In a review for PC Gamer, Morgan Park noted that, while the game in their view leaned too heavily towards being for a competitive esports scene, the addition of a 5v5 mode in its first week suggests a willingness on the part of the developers to experiment with a more casual game style which they believed gave it hope for improvement despite currently surmising the game as "simply fine". Writing for GameSpot, Stella Chung echoed with similar sentiments stating that they felt the game "isn't ready for prime time", with them highlighting that while the movement mechanics and close-range gunplay were enjoyable, longer-range combat was less so and that playing solo was a "miserable" experience. Ford James of Polygon made further similar remarks regarding a lack of polish, stating the game felt like an "early access release", and also critiquing the solo experience but praising elements of the combat, while also believing it failed to offer a unique experience.
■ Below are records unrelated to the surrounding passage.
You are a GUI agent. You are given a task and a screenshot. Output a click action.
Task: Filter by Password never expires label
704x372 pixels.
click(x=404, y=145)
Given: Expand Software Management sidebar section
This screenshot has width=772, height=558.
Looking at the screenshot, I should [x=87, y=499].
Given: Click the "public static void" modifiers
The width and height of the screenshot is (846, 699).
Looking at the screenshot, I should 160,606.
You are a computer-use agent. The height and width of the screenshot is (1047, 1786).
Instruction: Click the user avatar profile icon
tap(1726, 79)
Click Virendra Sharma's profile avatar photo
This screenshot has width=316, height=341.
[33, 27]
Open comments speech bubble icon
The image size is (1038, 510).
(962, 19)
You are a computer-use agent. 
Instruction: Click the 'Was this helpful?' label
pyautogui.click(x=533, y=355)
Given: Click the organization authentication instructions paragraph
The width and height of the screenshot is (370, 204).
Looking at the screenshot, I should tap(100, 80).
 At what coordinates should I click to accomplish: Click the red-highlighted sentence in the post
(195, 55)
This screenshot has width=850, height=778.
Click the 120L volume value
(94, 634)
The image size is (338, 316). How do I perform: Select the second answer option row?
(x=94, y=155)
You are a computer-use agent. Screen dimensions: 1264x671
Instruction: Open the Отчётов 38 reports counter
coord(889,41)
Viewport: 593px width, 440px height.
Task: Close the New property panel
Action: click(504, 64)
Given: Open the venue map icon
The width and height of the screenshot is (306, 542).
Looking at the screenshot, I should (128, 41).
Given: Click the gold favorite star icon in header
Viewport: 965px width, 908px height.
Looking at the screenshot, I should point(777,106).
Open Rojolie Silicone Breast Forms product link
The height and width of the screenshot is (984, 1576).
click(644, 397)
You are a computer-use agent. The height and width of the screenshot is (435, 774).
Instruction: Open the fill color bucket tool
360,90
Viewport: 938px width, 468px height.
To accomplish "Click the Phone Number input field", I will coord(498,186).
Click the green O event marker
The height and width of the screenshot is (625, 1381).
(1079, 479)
For GamesRadar+, Will Sawyer surmised the game's experience as being "less than the sum of its parts" and lacking a strong identity, but did praise the developers for being willing to listen to player feedback and conclude that despite its flaws it remained a fun shooter.

Aggregate scores
| Aggregator | Score |
|---|---|
| Metacritic | (PC) 63/100 (PS5) 62/100 |
| OpenCritic | 39% recommend |

Review scores
| Publication | Score |
|---|---|
| GameSpot | 6/10 |
| GamesRadar+ | 3/5 |
| PC Gamer (UK) | 65/100 |
| Push Square | 6/10 |

=== Impact of the Game Awards trailer ===
Following the game's release and mixed reception, there was comment from some involved in development of the game regarding the impact of the initial release trailer at the Game Awards 2025. Wildlight's chief executive officer Dusty Welch, speaking to PC Gamer, would state that they did not pay for the trailer's placement at the show, and commented that in retrospect they would have made a trailer that better demonstrated the game's "unique loop". Following layoffs in February, former lead technical artist Josh Sobel stated they believed that the trailer's negative reception had an undeniable impact on the game's "failure" at launch, likening it to slander.

=== Metrics ===
Highguard reached an all-time peak of over 97,000 concurrent players within the first hour after the game's launch despite receiving mostly negative user reviews on Steam. By the following day, its player count dropped to under 20,000 on Steam. Over the course of the week, the day-to-day peak player count remained below this number and the users reviews improved to mixed on Steam. A week after the game's launch, the player count had dropped by 90%, which was concerning to Highguard staff. By mid-February, the day-to-day peak player counts had fallen to 1,600 on Steam, and had fallen below 600 by the month's end.

In March 2026, Wildlight stated that the game reached more than two million players, but had not built a sustainable player base to support the game long term.